### EXCERPTED DATA ###

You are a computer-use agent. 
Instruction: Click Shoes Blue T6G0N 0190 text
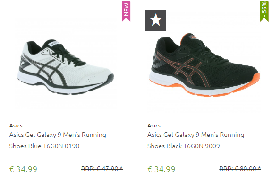click(x=44, y=146)
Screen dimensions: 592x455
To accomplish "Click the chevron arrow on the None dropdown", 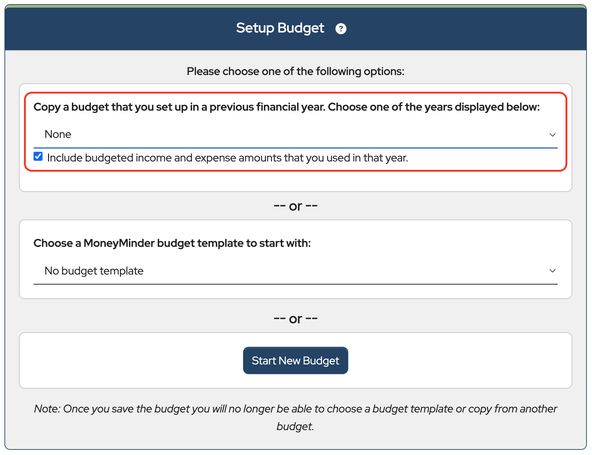I will (x=552, y=135).
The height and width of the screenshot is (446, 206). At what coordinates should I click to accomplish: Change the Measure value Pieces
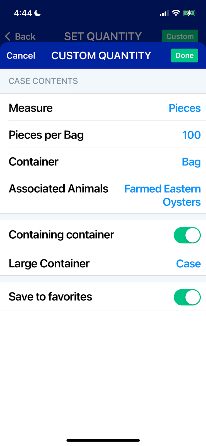[x=185, y=108]
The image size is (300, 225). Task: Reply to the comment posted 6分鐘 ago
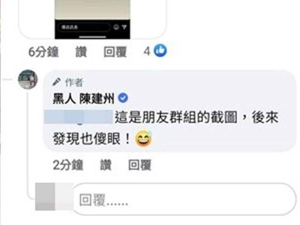coord(115,52)
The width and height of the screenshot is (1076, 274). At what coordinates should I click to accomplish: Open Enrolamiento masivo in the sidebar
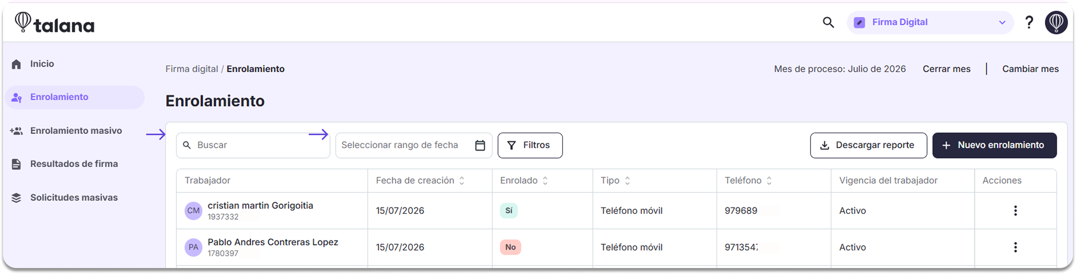(74, 131)
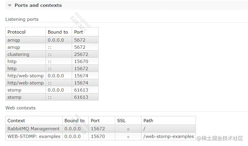This screenshot has width=248, height=146.
Task: Click WEB-STOMP: examples context cell
Action: click(x=34, y=136)
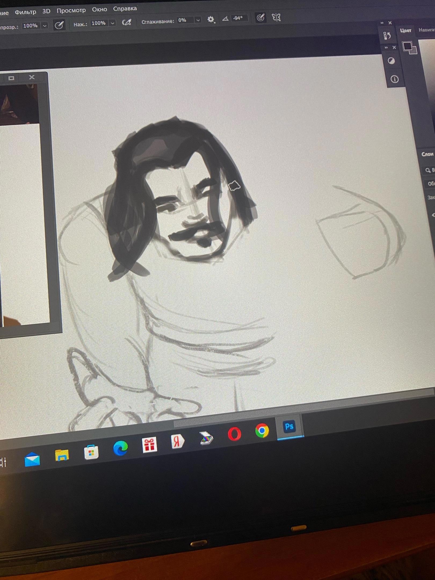This screenshot has height=580, width=435.
Task: Toggle pressure controls size button
Action: point(260,18)
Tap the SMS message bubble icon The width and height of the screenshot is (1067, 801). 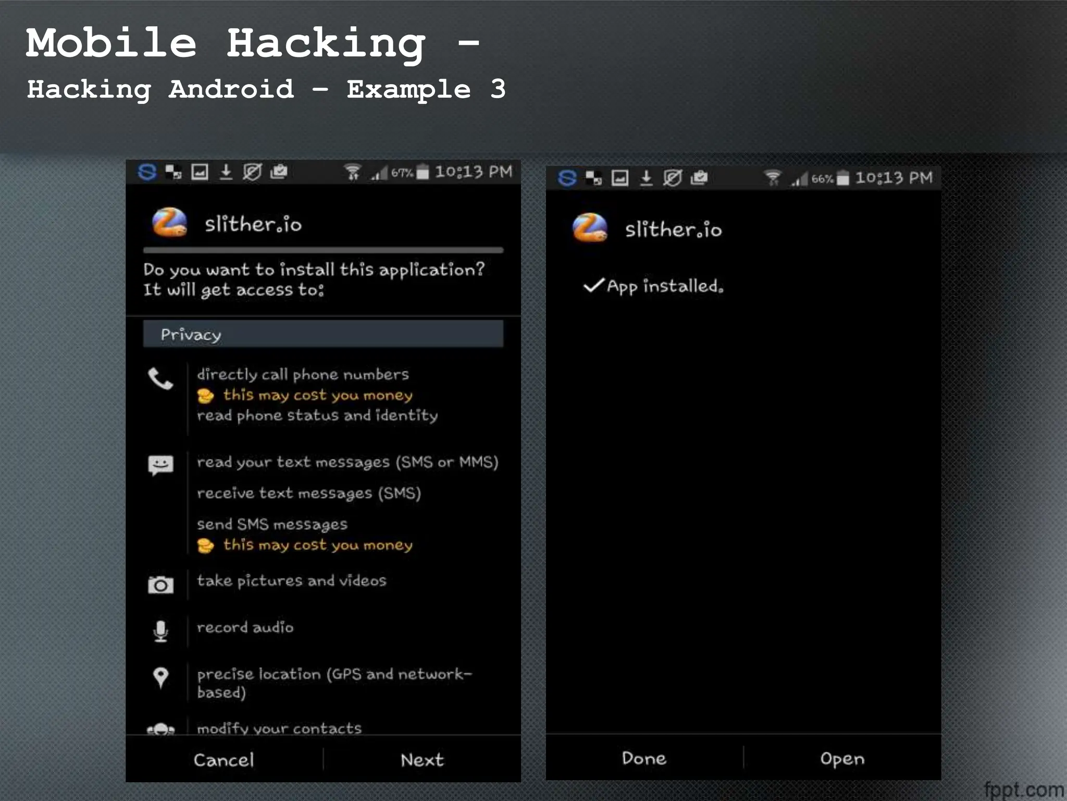(160, 464)
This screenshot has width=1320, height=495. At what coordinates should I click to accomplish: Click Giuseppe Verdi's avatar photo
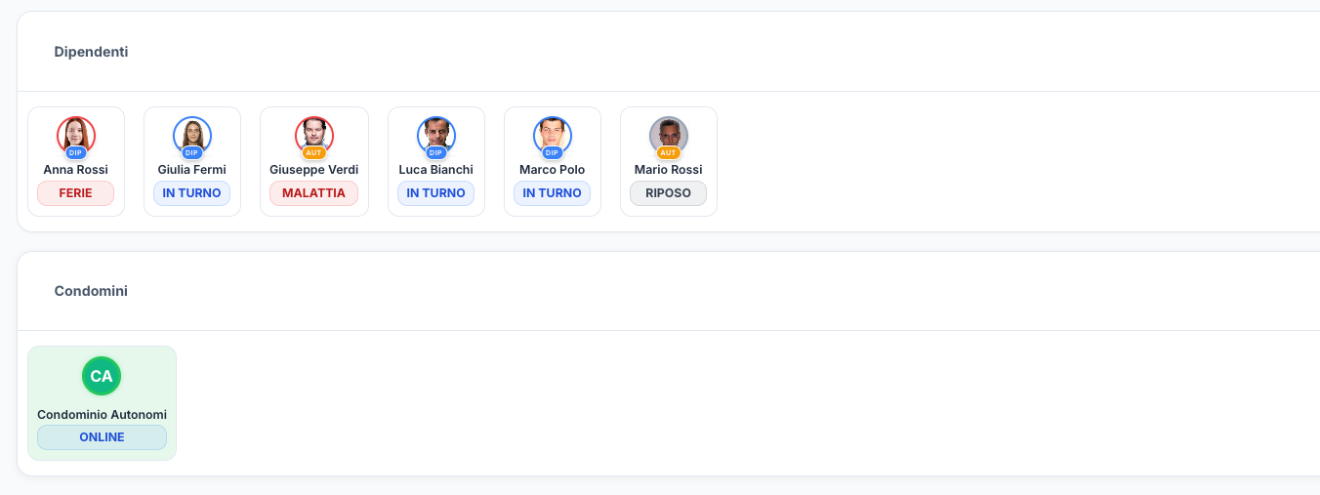[x=314, y=134]

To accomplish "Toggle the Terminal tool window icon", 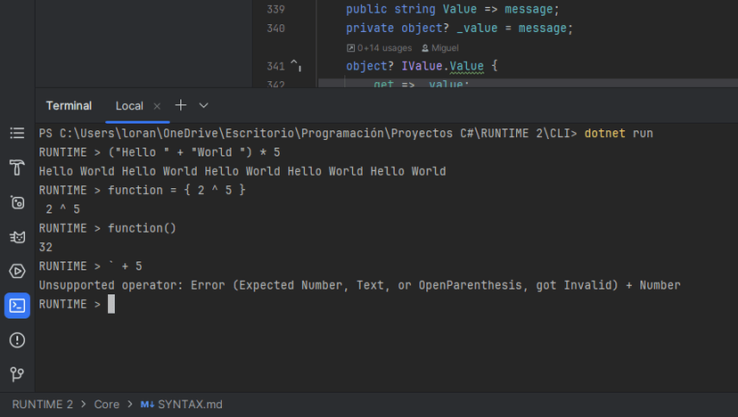I will pyautogui.click(x=17, y=306).
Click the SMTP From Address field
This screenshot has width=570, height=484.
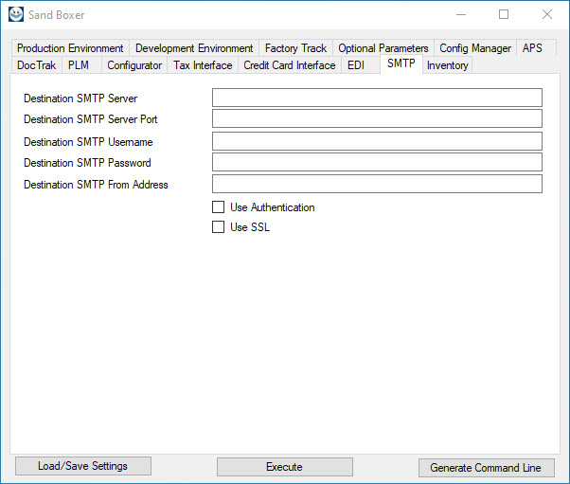[x=377, y=184]
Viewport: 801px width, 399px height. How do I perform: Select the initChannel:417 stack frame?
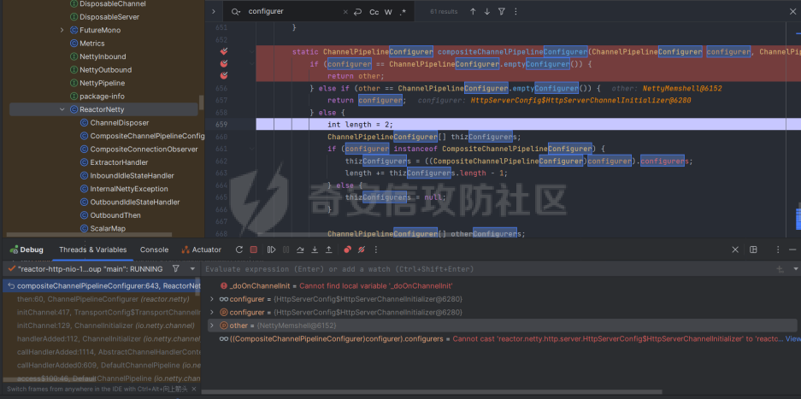[x=103, y=312]
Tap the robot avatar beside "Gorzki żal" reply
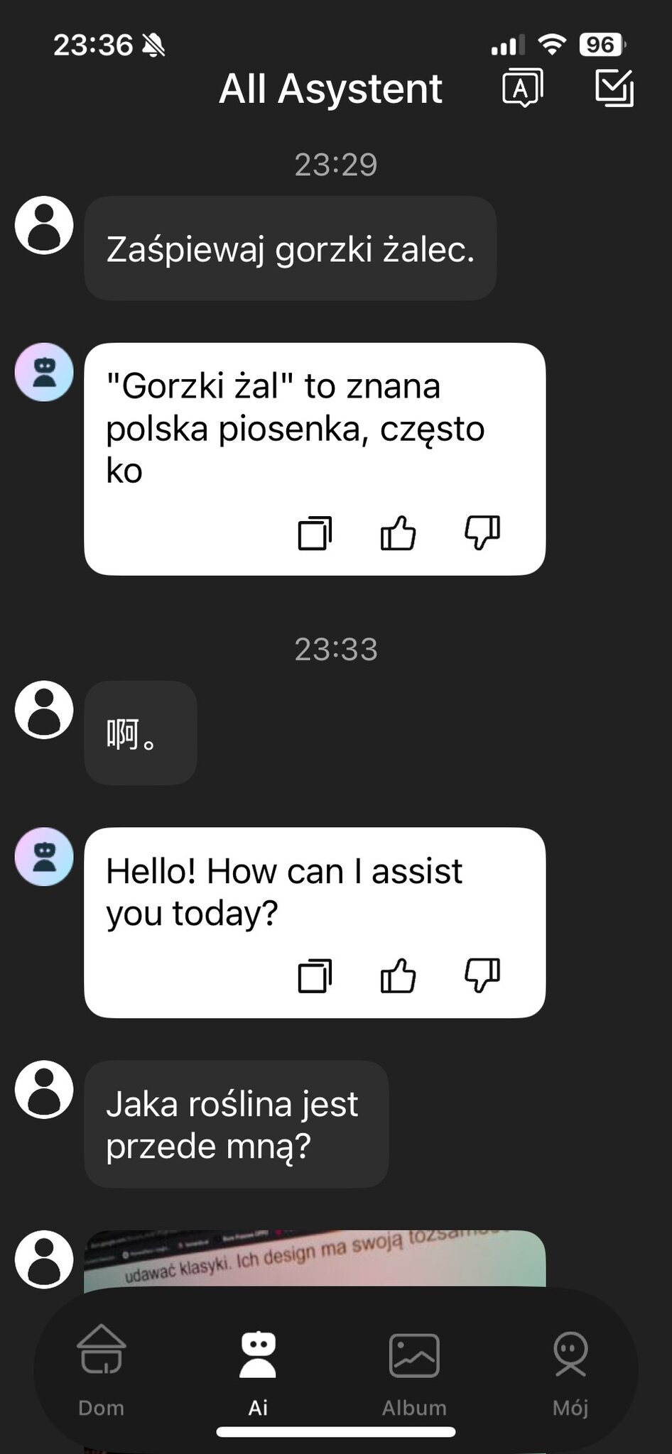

###

GIVEN INSTRUCTION:
Copy the records from the line with "Click the SMTP From Address field" through the end of the records, substituting "rocket" for "robot" and keeping everything else the same. Leave the pictures out.

TASK SOLUTION:
Click the SMTP From Address field
This screenshot has width=570, height=484.
[x=377, y=184]
Viewport: 801px width, 399px height. How do I perform: Select the initChannel:417 stack frame?
[x=103, y=312]
Tap the rocket avatar beside "Gorzki żal" reply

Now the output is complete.